Capital in the Twenty-First Century, by the French economist Thomas Piketty, is the subject of my column this week. Please check out the column at Reason (here) and the New York Sun (here).
I may have been too generous to the book in my column, but I did find the sections on family size and immigration and growth to be quite illuminating. To summarize and oversimplify slightly, he's concerned about increasing wealth inequality, and his solution is an eighty percent top marginal tax rate on income and a five to ten percent annual top tax rate on capital. But he also makes the point that larger families and more immigration could slow or reverse the trend of increasing wealth inequality. One possible conservative response to Professor Piketty's book would be to say, you know what, we agree with you that increasing inequality is a problem, but our side wants to address it by population growth rather than by confiscatory taxation.
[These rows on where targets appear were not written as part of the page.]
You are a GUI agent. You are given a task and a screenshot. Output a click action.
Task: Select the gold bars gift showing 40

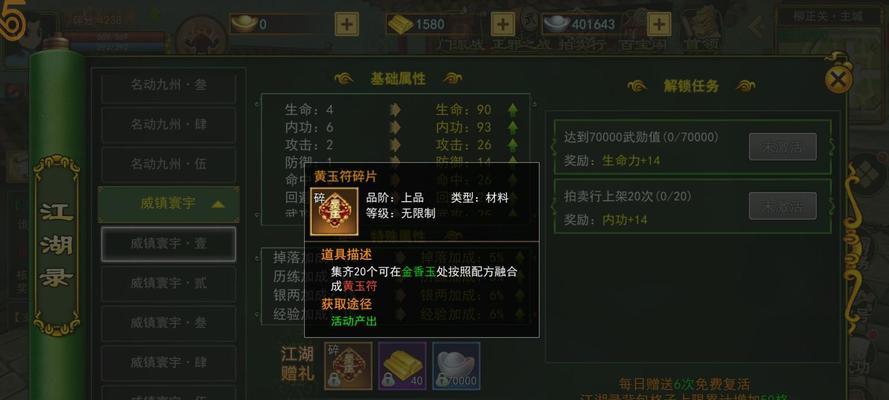click(x=402, y=365)
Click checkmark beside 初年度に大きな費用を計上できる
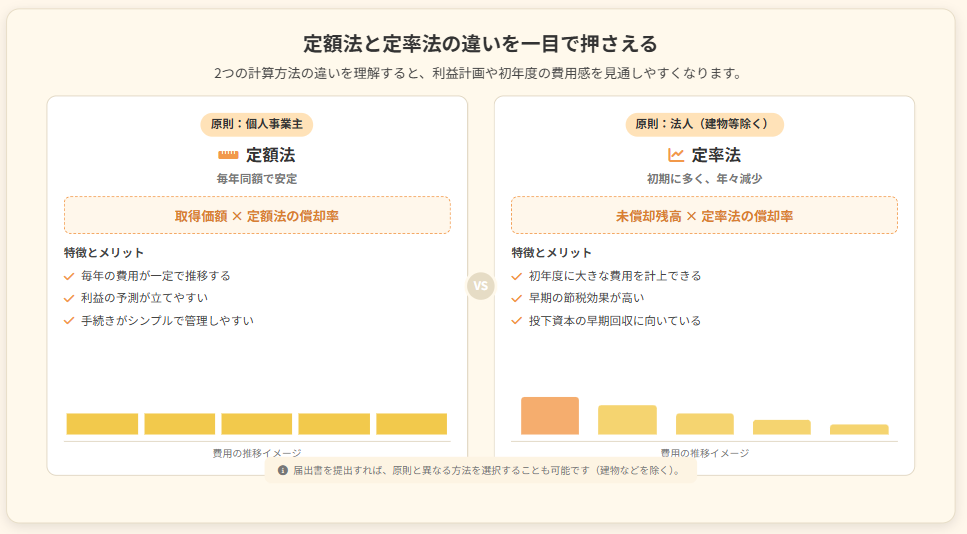Image resolution: width=967 pixels, height=534 pixels. 516,276
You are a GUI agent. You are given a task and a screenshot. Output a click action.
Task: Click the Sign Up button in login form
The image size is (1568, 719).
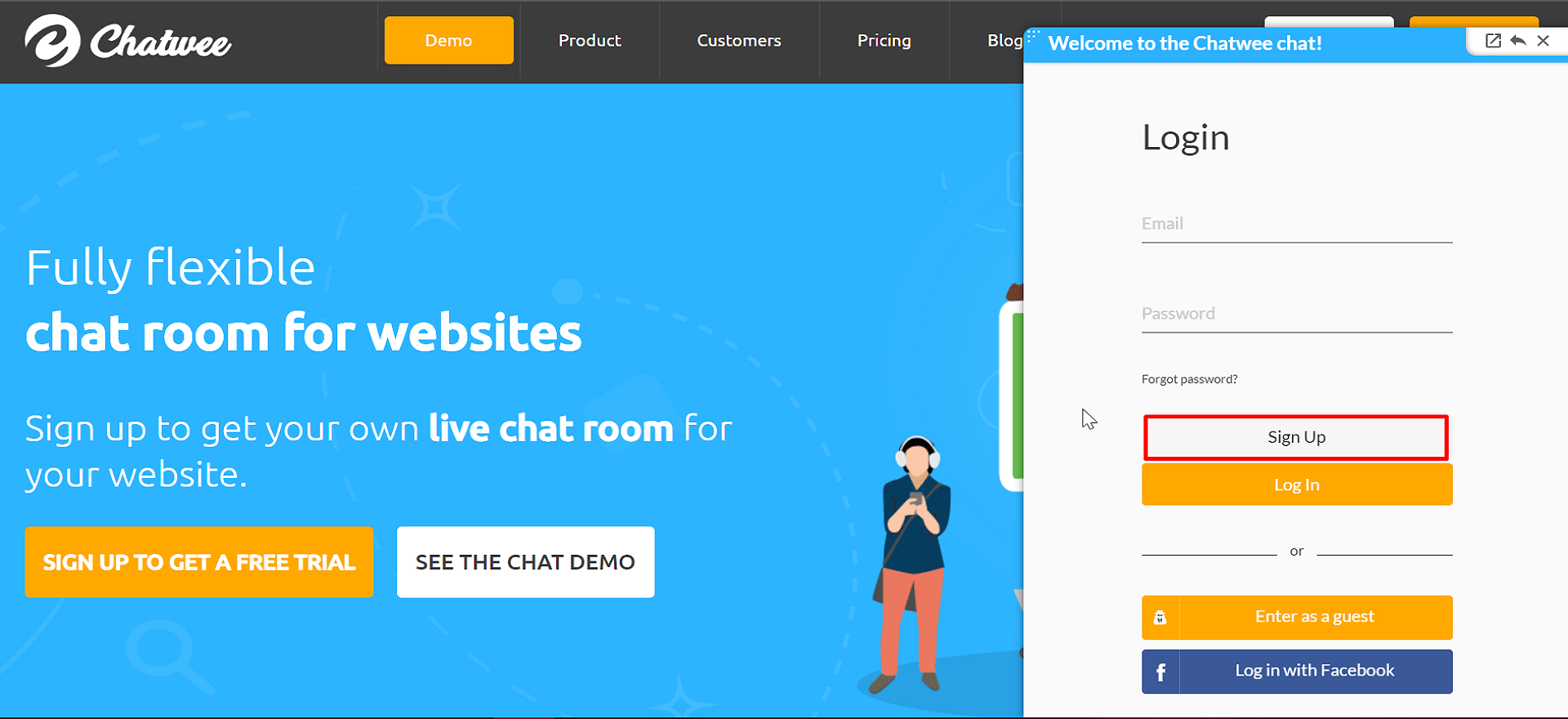[1296, 437]
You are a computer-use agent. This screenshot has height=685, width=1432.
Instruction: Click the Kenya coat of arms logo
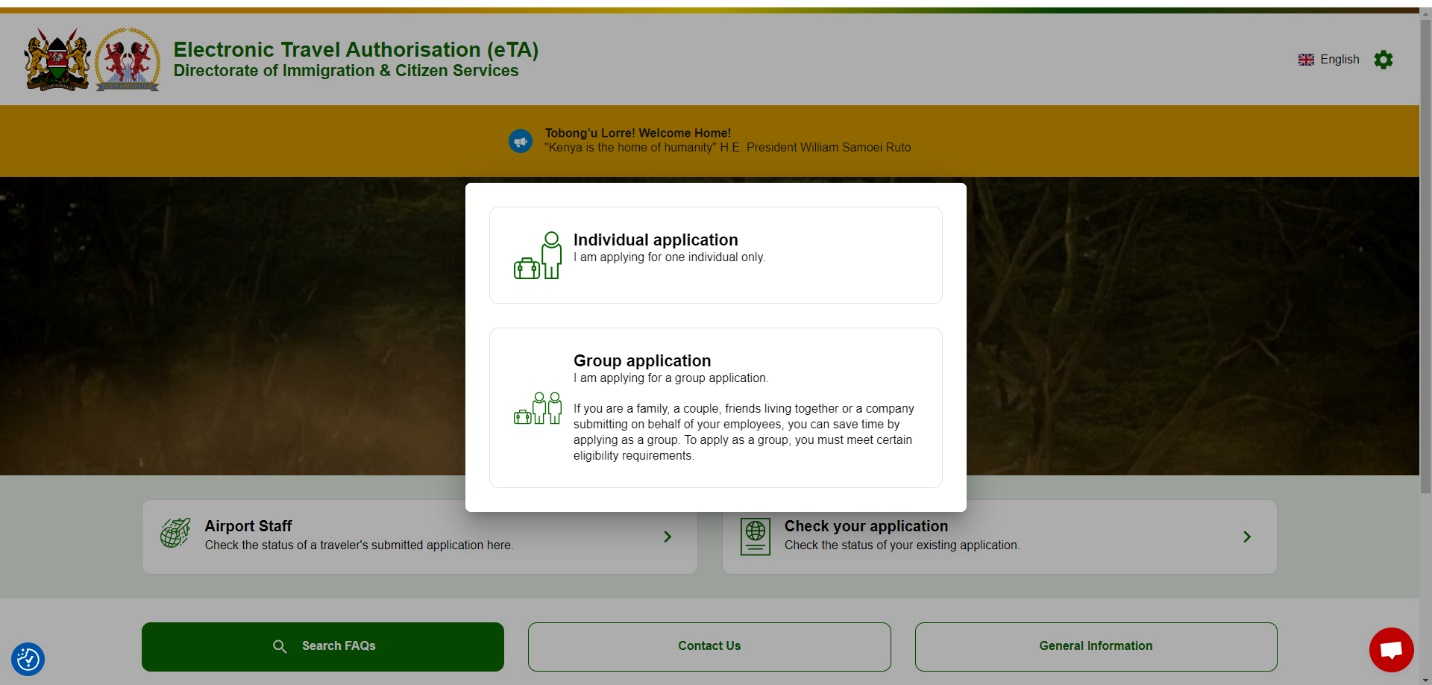[57, 60]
Another response — which I use sometimes when I talk about this on television — is to point out that there are all different kinds of inequality. Mr. Piketty's focus on what he calls "the arbitrary inequalities of inherited wealth,' and his obsession with eradicating them, or at least reducing them, via confiscatory taxation. But people have all kinds of non-monetary inequalities that are just as arbitrary and just as inherited as wealth is, and may be even more important. The professional football playing ability that Eli and Peyton Manning learned or got genetically from their father Archie Manning is just as important as any money that they got from him. Some parents may be rich financially, but be bad parents in other ways; other parents may be poor financially but good in other ways. Some parents may pass along genetically-linked diseases to their children. Other parents may pass along movie-star or fashion-model looks to their children. Some may pass along both movie-star looks and genetic diseases. People focus on wealth inequality or income inequality because it is more easily measured, and perhaps more easily rectified, than other sorts of inequality. But maybe a more realistic and productive view of it is to look at it not as inequality, but as diversity, just one of the many ways — and not even necessarily the most important way — that we all go though the world with certain strengths and certain weaknesses, certain advantages and certain disadvantages.